Passage >>

Screenshot of the single subject “Colin” brain, originally normalized to the MNI305 template and designed for segmentation purposes.

During the early 1990s when fMRI was becoming more widely used, the neuroimaging community realized that it would be useful to have a common space and coordinate system for reporting results. One of the benefits would be an increase in statistical power for whole-brain analyses; if each of the subjects have BOLD activity in the same general area of the brain, then that signal will be averaged together at a group level, and noise will be canceled out. The other benefit is the ability to place on the same level results by independent researchers. That is, if we all normalize our brain data - i.e., warp and deform them to match a common reference - then the results displayed by one group can be directly compared to those generated by another group.

Tasks and exercises >>
A. In the passage on normalizing brain data, what is one benefit of a common space for whole-brain analyses?
B. Pick up the passage on normalizing brain data after its last sentence and continue it.

Data section >>
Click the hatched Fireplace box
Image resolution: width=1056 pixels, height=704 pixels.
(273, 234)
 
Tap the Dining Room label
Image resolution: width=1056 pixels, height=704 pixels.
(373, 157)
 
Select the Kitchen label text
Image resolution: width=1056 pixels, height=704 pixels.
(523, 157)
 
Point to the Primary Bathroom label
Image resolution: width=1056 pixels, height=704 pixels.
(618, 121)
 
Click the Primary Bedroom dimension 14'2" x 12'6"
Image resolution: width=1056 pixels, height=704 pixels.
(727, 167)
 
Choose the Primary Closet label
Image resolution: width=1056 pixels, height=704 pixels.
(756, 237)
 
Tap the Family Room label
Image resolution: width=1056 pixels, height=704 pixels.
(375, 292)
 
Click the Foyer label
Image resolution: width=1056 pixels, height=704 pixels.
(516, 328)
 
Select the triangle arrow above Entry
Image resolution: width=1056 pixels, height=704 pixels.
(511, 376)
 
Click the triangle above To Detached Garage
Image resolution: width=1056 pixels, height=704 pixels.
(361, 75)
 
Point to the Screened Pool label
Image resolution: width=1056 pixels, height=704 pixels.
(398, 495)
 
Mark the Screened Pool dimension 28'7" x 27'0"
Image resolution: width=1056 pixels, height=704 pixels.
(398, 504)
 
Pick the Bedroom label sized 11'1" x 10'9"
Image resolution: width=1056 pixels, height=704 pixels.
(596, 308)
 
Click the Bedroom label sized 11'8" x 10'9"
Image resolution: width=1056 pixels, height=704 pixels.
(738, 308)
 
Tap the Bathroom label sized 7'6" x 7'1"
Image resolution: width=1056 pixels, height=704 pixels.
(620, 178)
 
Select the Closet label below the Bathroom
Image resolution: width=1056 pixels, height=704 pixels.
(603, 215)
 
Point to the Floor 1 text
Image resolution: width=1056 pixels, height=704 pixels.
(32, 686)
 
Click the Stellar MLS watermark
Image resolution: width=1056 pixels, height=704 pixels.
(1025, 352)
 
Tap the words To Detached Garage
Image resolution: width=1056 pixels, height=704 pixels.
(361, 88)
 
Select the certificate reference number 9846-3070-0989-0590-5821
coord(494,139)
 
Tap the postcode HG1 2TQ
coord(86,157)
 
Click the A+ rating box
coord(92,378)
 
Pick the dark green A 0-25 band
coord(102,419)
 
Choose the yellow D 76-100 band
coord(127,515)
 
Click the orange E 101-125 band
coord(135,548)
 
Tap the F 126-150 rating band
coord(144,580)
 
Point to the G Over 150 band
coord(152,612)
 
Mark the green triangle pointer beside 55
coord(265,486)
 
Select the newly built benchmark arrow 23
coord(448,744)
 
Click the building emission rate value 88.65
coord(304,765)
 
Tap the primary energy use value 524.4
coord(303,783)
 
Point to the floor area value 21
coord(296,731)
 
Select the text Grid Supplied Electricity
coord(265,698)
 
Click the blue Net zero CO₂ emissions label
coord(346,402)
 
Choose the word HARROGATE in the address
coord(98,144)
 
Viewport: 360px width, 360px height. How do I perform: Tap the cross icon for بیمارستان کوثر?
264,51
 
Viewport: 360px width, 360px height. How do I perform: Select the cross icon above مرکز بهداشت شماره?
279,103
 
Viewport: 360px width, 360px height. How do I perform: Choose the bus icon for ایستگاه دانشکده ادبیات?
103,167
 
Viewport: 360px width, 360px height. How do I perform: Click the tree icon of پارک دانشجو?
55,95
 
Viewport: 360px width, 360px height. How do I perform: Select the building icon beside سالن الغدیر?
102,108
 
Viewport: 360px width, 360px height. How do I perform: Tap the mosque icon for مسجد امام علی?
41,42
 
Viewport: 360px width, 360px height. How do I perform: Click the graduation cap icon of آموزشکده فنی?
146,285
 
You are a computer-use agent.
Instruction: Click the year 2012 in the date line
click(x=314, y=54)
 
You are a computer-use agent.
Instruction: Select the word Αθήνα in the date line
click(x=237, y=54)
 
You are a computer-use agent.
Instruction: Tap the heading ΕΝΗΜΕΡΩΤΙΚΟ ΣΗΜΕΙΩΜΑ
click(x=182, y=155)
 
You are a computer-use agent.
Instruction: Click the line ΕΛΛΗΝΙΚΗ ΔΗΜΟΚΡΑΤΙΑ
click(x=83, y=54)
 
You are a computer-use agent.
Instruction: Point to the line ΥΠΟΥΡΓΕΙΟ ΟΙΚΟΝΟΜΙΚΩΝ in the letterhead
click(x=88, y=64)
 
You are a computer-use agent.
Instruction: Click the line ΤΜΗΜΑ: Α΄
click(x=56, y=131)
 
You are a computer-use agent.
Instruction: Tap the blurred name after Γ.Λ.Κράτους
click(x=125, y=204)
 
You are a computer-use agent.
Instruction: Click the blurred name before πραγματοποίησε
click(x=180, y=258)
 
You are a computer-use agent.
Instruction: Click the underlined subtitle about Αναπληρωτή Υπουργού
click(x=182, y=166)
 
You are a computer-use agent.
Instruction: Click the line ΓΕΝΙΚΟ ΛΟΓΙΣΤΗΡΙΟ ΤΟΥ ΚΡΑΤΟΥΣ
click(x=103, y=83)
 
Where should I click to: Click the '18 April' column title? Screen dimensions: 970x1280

Outputs for the tasks >>
A. An increase in statistical power.

B.
One of the first templates to be adopted was that of Talairach and Tournoux (1988), a stereotactic atlas based on postmortem dissections of a single subject. In this space, the anterior commissure and posterior commissure - small bundles of fibers sitting below the lateral ventricles that connect both hemispheres - were reoriented so that they would lay straight along a horizontal line. Then, the anterior commissure was designated as the origin, so that any anatomical or functional findings could be reported relative to it; by convention, values went from negative to positive in the following order: Left-to-Right, Back-to-Front, and Bottom-to-Top. For example, a significant fMRI cluster located five millimeters to the left of the anterior commissure, ten millimeters in front of it and six millimeters above it would have MNI coordinates of X=-5, Y=10, Z=6.

Several years later, researchers at the Montreal Neurological Institute (MNI) decided to create a template similar to Talairach space, but which was an average of a normative sample of the population. The first attempt at this was the MNI305 atlas, the number representing the amount of subjects that went into it. The spatial structure was smoother and less defined than the single subject used by Talairach and Tournoux, reflecting the spatial variability of averaging together multiple subjects, and therefore being a more accurate picture of the an effect’s localization. This established the traditional dimensions and resolution of the MNI template, which are 91x109x91 voxels with 2mm^3 resolution.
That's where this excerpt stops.